Gondolayu terletak di Jalan Jenderal sudirman, Yogyakarta. Kampung yang berada di pusat kota Yogyakarta atau tepatnya di kawasan kali Code ini merupakan salah satu kampung padat penduduk di Yogyakarta, permasalahan yang terjadi di kampung ini adalah adanya praktek jual beli tanah yang melibatkan calo dan makelar tanah tanpa memperhatikan asas keberlangsungan hidup masyarakatnya, sehingga menghilangkan sebagian tempat tinggal warga yang mayoritas dalam satu rumah terdapat lebih dari satu keluarga dan anak-anak. Bukan hanya menghilangkan tempat tinggal mereka saja, kampung gondolayu juga kehilangan aktifitas anak bermain akibat perpindahan paksa atau aksi terpaksa berpindah yang dilakukan warganya akibat tidak memiliki pilihan.

 

Pemaknaan

Sabda Warga dalam Kamus Besar Bahasa Indonesia dapat dipilah menjadi dua kata, yakni Sabda dan Warga. Sabda merupakan kata atau perkataan, sedangkan Warga merupakan perkumpulan atau tingkatan dalam masyarakat. Dapat dikatakan Sabda Warga sebagai perkataan atau tuntutan yang dilontarkan oleh warga. Dalam konteks karya kali ini, Sabda Warga berisi seruan atau tuntutan warga dalam upaya melawan ketidakadilan dan merebut hak-hak yang telah diambil alih oleh sebagian penguasa atas kepentingan pribadi. Berdasarkan konsep yang tertulis dalam buku paduan biennale, Sabda Warga merupakan bentuk visual atas perjuangan sebagaian warga jogja guna melawan perubahan kota akibat terfokus pada perwujudan kota wisata dan belanja, sayangnya perubahan atau pembangunan tersebut tidak memperhatikan hak atau keberlangsungan warga sebagai subjek penting dalam penentuan arah gerak dan ruang hidupnya.

Selain itu pemilihan toa sebagai objek yang dijadikan logo dari pergerakan sabda warga dapat diinterpretasikan sebagai konotasi perlawanan berbentuk orasi bagi kaum yang dirampas hak dan keadilannya, karena di indonesia toa merupakan salah satu properti yang selalu hadir sebagai pengeras suara saat terdapat kelompok masyarakat menyuarakan aspirasinya di depan gedung pemerintahan ataupun  sudut-sudut keramaian kota. Logo Sabda Warga sendiri terdiri dari tiga elemen utama, gestalt toa dengan dilengkapi teks Sabda di tengahnya dan teks Warga yang diposisikan sebagai anomatope suara dari toa tersebut. Penempatan teks Sabda yang berada di dalam bagian Toa dapat digambarkan sebagai Sumber suara atau pernayatan, sedangkan teks warga yang lebih dinamis, karena bentuknya menyerupai anomatope, merupakan penegasan bahwa masyarakat sejatinya memiliki andil untuk bersuara dan mengemukakan pendapat.

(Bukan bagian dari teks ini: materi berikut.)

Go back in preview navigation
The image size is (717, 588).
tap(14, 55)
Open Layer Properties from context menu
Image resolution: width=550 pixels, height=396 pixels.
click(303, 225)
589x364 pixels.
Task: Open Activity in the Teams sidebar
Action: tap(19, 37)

Sementara itu subjek yang menjadi objek dalam karya Sabda Warga merupakan perwakilan masyarakat dari lima daerah yang diperjuangkan oleh Andrew Lumban Gaol dalam Sabda Warganya. Tokoh tersebut berangkat dari latar belakang yang berbeda, baik pendidikan maupun profesi, dapat dilihat dari pakaian yang dikenakan, ada yang hanya menggunkaan kaos dan topi hingga subjek yang menggunakan pakaian rapih serta religius. Ketujuh tokoh tersebut tidak dijelaskan siapa dan bagaimana peran mereka dalam memperjuangkan hak-hak masyarakat di daerahnya, hal ini dimaksudkan agar pernyataan yang dipaparkan merupakan pernyataan masyarakat secara keseluruhan bukan perseorangan. Persatuan sendiri merupakan salah satu kata yang tertulis dalam pancasila, sila ke tiga dengan salah satu maknanya adalah masyarakat Indonesia seharusnya saling bahu-membahu membangun dan menjaga budaya serta keseimbangan alam Indonesia secara utuh.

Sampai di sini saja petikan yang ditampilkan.